(Data items)
⟨
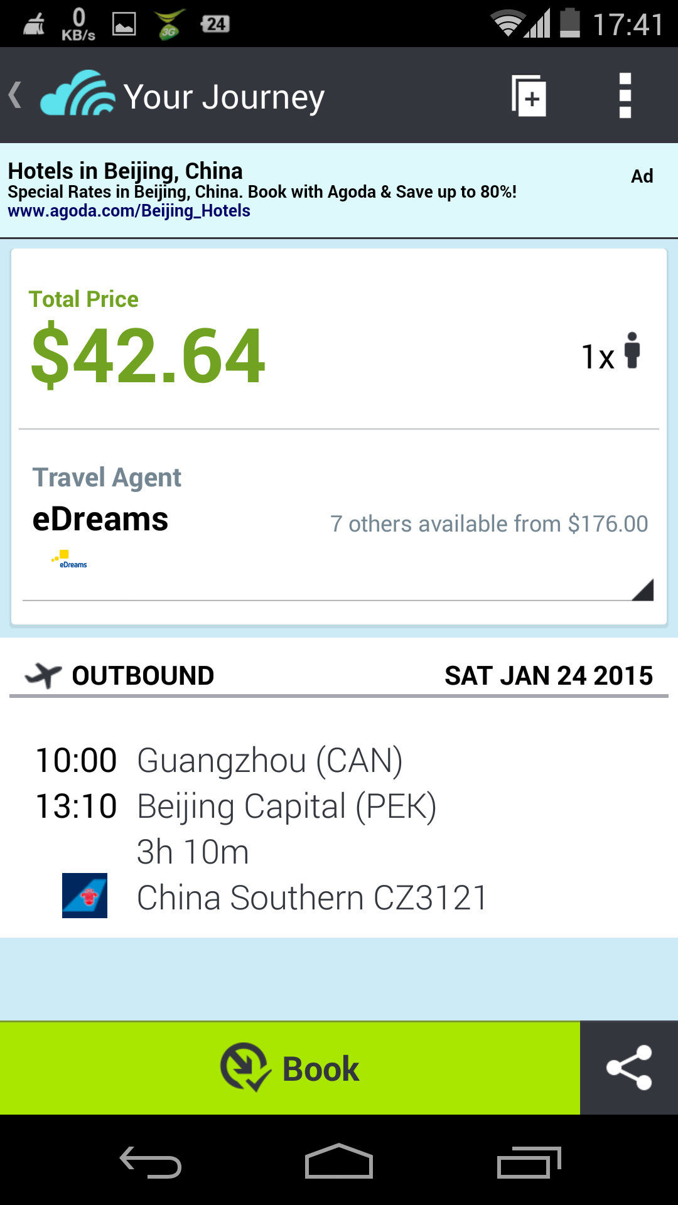Tap the 1x passenger person icon

[x=632, y=350]
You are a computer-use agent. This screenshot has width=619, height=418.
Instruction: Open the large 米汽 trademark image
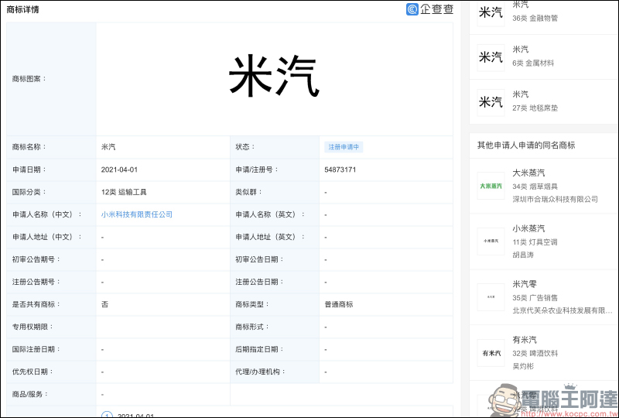click(274, 77)
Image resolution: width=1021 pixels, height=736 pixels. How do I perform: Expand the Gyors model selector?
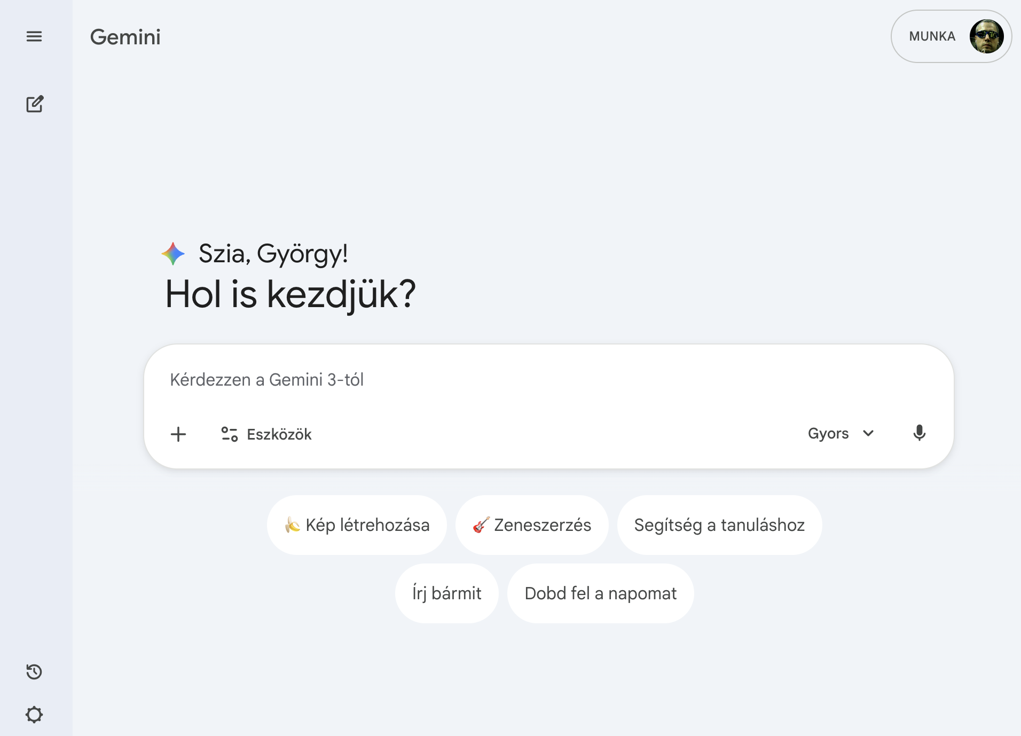839,433
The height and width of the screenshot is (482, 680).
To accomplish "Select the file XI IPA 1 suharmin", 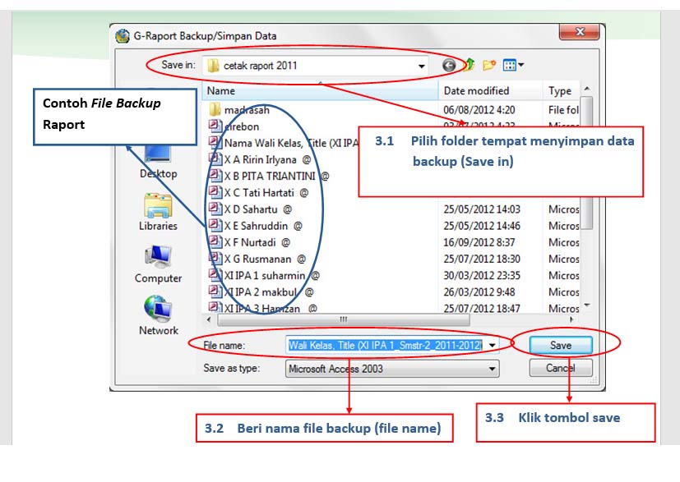I will tap(266, 275).
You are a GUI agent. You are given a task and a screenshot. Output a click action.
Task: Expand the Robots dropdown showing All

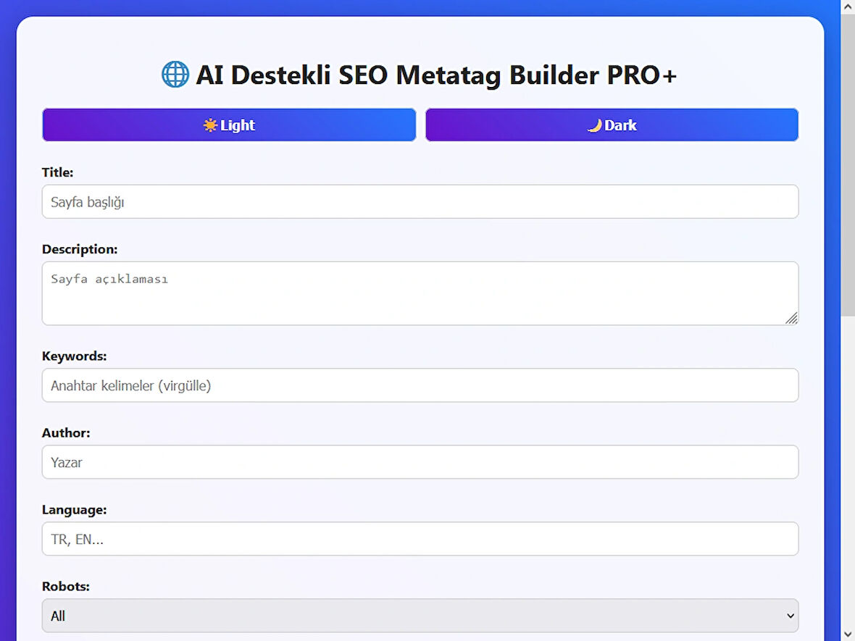420,615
⟩
Above are some records; quote exactly and only the lines that begin at the line containing "You are a computer-use" and stop after the line containing "The height and", leaving out the pictures.

* EXERCISE OUTPUT
You are a computer-use agent. This screenshot has width=619, height=418.
Instruction: Open the large 米汽 trademark image
click(274, 77)
Image resolution: width=1021 pixels, height=736 pixels. How do I perform: Expand the Gyors model selector?
839,433
The height and width of the screenshot is (482, 680).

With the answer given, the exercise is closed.